A new study shows that the way men and women photograph their bodies is changing.
Women are taking selfies, not men, according to a study released Monday.
The researchers found that women now prefer to capture the body parts of men in a picture than photos of men that focus on their faces.
The study, which was published in the journal Social Psychology Quarterly, also found that men and girls have different preferences for facial expressions and expressions of emotion.
For instance, a study in 2011 found that boys prefer facial expressions of excitement to those of disappointment.
The difference in body language may be the main reason why women are choosing to capture men in photos instead of women, said lead author Anna Tisch of the University of Utah.
“Our data suggests that we should take note of the body language that a woman is using,” Tisch said.
“When a woman’s body language is a little bit different, then a man’s is a lot more expressive.”
For example, when a woman takes a selfie, she may not smile, or even hold her breath.
But when she takes a picture, she might put her hands on her hips, lean forward or even shake her head, Tisch told ABC News.
When a man takes a photo, he may place his hands in his pockets or lean forward.

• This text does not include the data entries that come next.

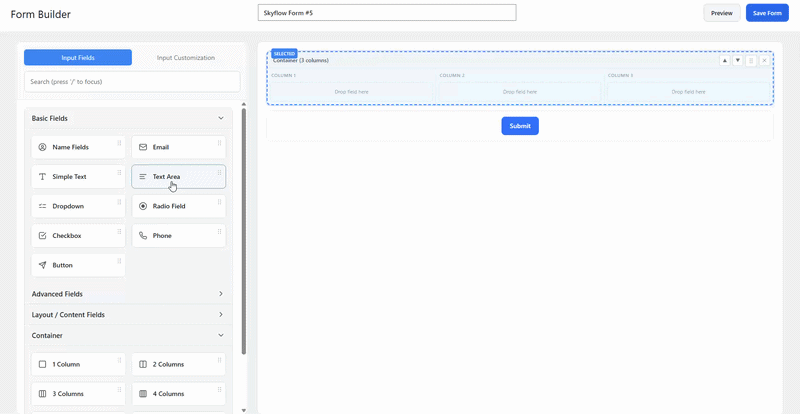
Task: Select the 4 Columns container
Action: click(179, 394)
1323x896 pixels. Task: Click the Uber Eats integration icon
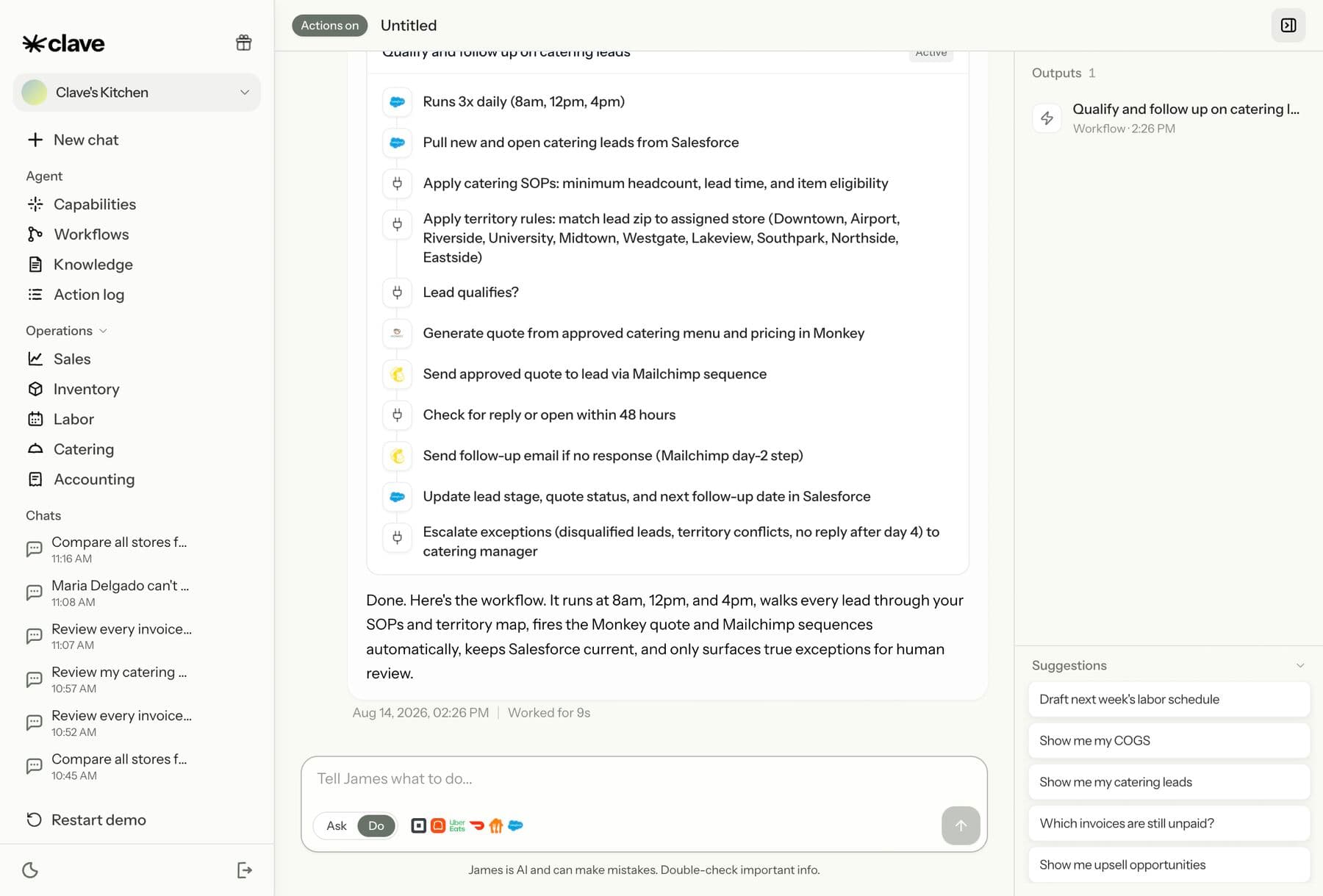(x=457, y=825)
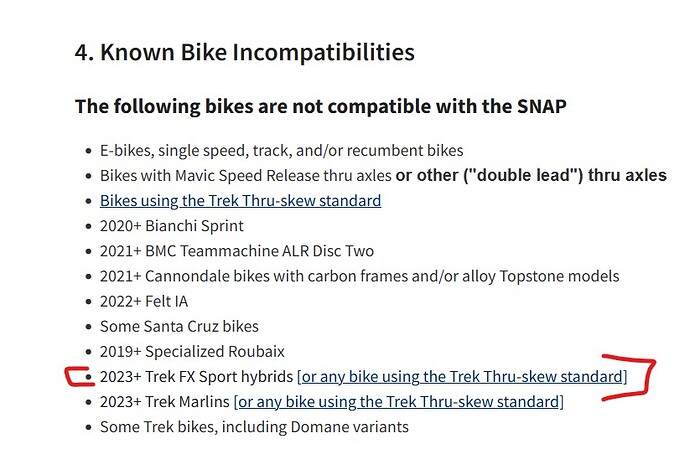Click the '2023+ Trek FX Sport hybrids' text
This screenshot has width=690, height=454.
pos(196,377)

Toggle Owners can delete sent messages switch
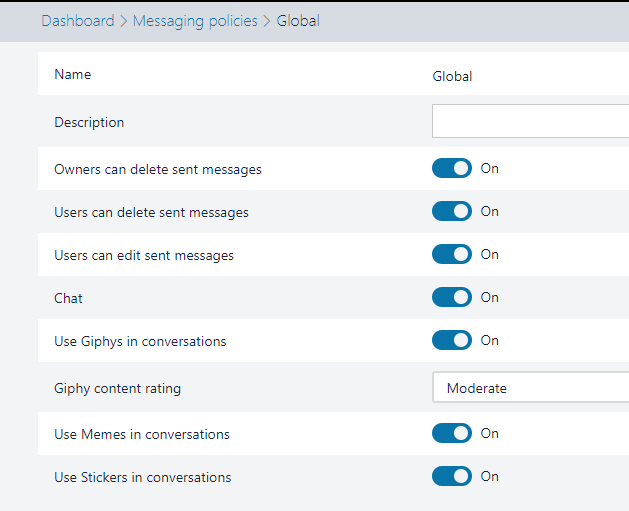pyautogui.click(x=452, y=168)
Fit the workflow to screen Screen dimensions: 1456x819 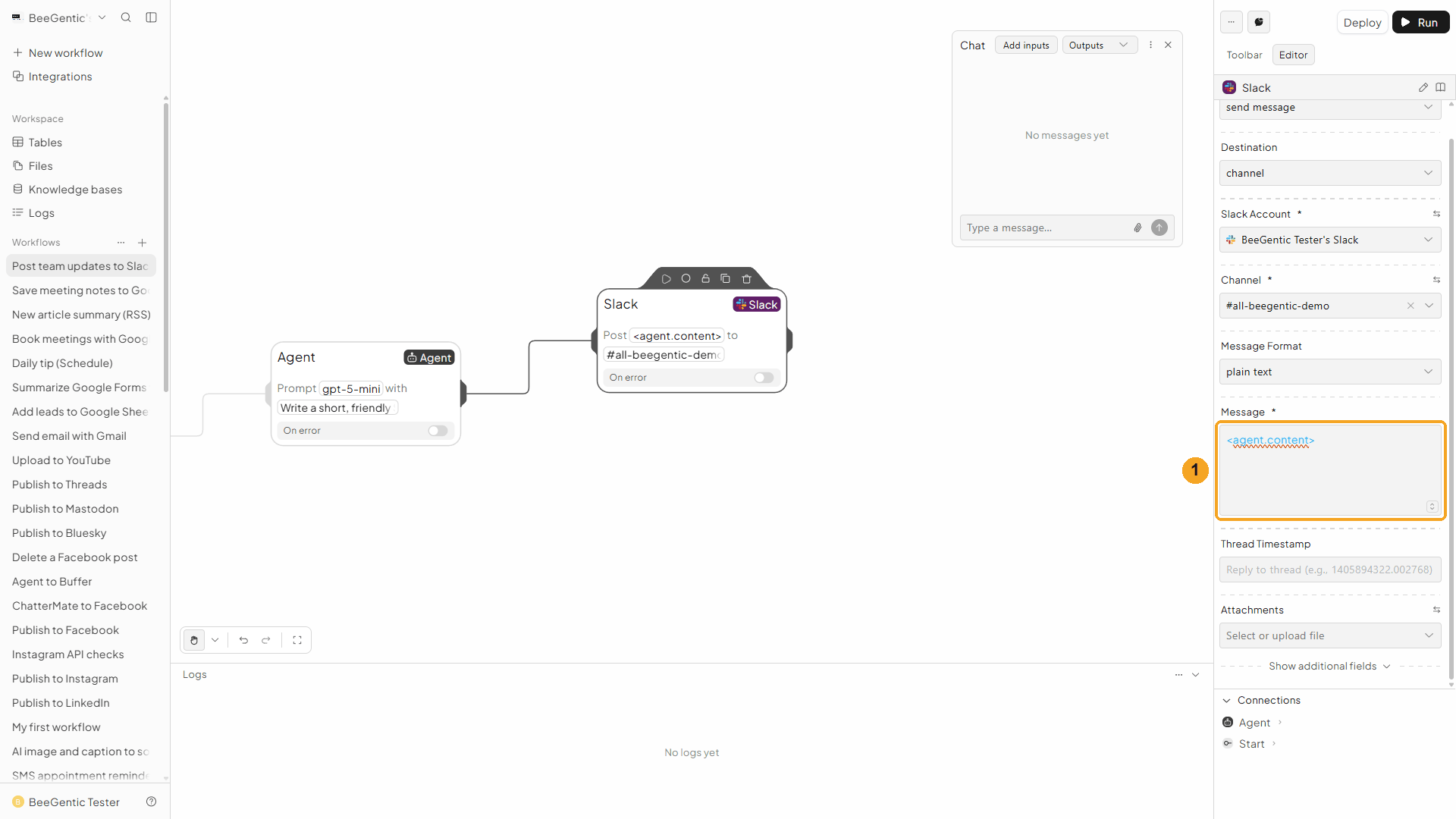(x=297, y=640)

Tisch also said that when it comes to facial expressions, men and boys are more likely to use the lips and teeth in a neutral or smiling pose, while girls are more inclined to use a neutral, embarrassed or tense expression.
The findings could be used to better educate people about how to take good pictures, Tsch said.
For example: Men might prefer a slightly raised eyebrow, while women might prefer to use an expression of happiness.
Women tend to smile more when taking a selfie.
And when it came to facial expression, girls are much more likely than boys to use their hands, and their bodies appear more relaxed.
The authors of the study also suggested that if you want to get a good selfie, you should consider a wide angle lens.
Tich said that even though people take selfies because they like the pictures, they also like the interaction with the person who is taking the picture.